Kebijakan pengetatan moneter itu, dilakukan Bank Sentral AS sebagai respons dari melonjaknya inflasi AS. Tingkat inflasi AS per Agustus 2022 mencapai 8,3 persen, memang lebih membaik ketimbang Juli 2022 yang sebesar 8,5 persen, namun inflasi intinya atau core inflation tetap tinggi di 6,3 persen.
“(Inflasi yang tinggi) membuat semua bank sentral semua negara merespons dengan kebijakan menaikkan suku bunga dan melakukan pengetatan likuiditas. Seperti AS, selama tahun 2022 sendiri sudah naik 300 basis poin,” kata Sri Mulyani.
Kebijakan moneter AS itu pada akhirnya membuat terjadinya aliran modal asing keluar (capital outflow) dari negara-negara berkembang, tak terkecuali Indonesia. Kondisi tersebut membuat nilai mata uang negara-negara berkembang pun kian melemah karena tertekan dollar AS.
“Outflow dari negara-negara emerging ini di alami berbagai negara, termasuk kita. Bahkan dalam hal ini dialami oleh Afrika Selatan, Brasil, termasuk Tiongkok. Ini tentu akan menimbulkan tekanan terhadap sektor keuangan,” jelasnya.
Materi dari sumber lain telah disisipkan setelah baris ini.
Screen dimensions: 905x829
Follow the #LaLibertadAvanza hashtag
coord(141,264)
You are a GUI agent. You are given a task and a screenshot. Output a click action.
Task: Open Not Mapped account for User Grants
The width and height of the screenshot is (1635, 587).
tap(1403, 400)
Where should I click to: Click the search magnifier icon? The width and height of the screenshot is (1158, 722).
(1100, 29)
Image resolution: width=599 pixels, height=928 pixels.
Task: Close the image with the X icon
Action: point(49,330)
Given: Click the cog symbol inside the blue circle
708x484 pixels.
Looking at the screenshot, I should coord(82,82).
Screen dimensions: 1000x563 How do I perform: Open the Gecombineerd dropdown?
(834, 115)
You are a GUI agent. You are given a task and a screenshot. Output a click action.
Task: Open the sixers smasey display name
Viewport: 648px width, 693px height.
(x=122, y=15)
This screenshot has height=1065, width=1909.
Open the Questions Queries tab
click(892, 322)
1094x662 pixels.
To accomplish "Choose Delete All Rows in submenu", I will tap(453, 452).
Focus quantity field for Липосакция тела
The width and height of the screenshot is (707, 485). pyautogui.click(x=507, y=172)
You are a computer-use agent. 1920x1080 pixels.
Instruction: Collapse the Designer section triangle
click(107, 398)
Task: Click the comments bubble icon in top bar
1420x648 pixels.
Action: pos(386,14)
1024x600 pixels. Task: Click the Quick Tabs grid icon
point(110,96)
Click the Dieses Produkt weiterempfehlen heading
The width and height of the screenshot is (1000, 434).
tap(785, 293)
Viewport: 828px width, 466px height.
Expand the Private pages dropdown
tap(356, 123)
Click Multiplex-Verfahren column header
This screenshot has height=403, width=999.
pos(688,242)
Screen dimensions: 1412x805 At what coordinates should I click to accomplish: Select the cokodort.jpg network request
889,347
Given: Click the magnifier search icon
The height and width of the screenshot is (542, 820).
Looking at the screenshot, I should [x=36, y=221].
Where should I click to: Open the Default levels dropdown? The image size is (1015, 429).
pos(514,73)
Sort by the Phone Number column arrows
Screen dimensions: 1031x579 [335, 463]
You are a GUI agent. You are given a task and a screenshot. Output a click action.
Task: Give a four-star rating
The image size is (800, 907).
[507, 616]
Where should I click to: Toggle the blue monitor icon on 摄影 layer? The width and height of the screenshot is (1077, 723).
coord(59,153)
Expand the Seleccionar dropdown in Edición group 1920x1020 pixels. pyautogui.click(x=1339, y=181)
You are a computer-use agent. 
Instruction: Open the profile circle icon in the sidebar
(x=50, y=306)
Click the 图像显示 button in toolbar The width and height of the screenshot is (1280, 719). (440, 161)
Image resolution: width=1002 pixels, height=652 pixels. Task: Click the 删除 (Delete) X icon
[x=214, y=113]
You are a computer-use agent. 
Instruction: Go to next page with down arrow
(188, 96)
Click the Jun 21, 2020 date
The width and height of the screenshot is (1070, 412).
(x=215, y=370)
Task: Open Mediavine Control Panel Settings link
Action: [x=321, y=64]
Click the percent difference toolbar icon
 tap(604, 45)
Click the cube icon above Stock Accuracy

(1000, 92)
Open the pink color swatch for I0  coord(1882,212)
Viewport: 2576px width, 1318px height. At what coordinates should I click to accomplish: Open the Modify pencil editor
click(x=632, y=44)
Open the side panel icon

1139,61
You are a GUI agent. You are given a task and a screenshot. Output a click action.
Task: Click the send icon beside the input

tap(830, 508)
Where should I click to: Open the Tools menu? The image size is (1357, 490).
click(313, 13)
Sebagai informasi, mengutip data Bloomberg, nilai tukar rupiah terhadap dollar AS pada perdagangan hari ini, sempat dibuka pada level Rp 15.006 per dollar AS, melemah dibandingkan posisi penutupan hari sebelumnya sebesar Rp 15.038 per dollar AS.
Koreksi tersebut terus berlanjut dalam kurun waktu 1 jam pertama perdagangan, dan menembus Rp 15.100 per dollar AS. Kini hingga pukul 17.30 WIB, kurs rupiah bertahan pada level Rp 15.129 per dollar AS, melemah 0,61 persen.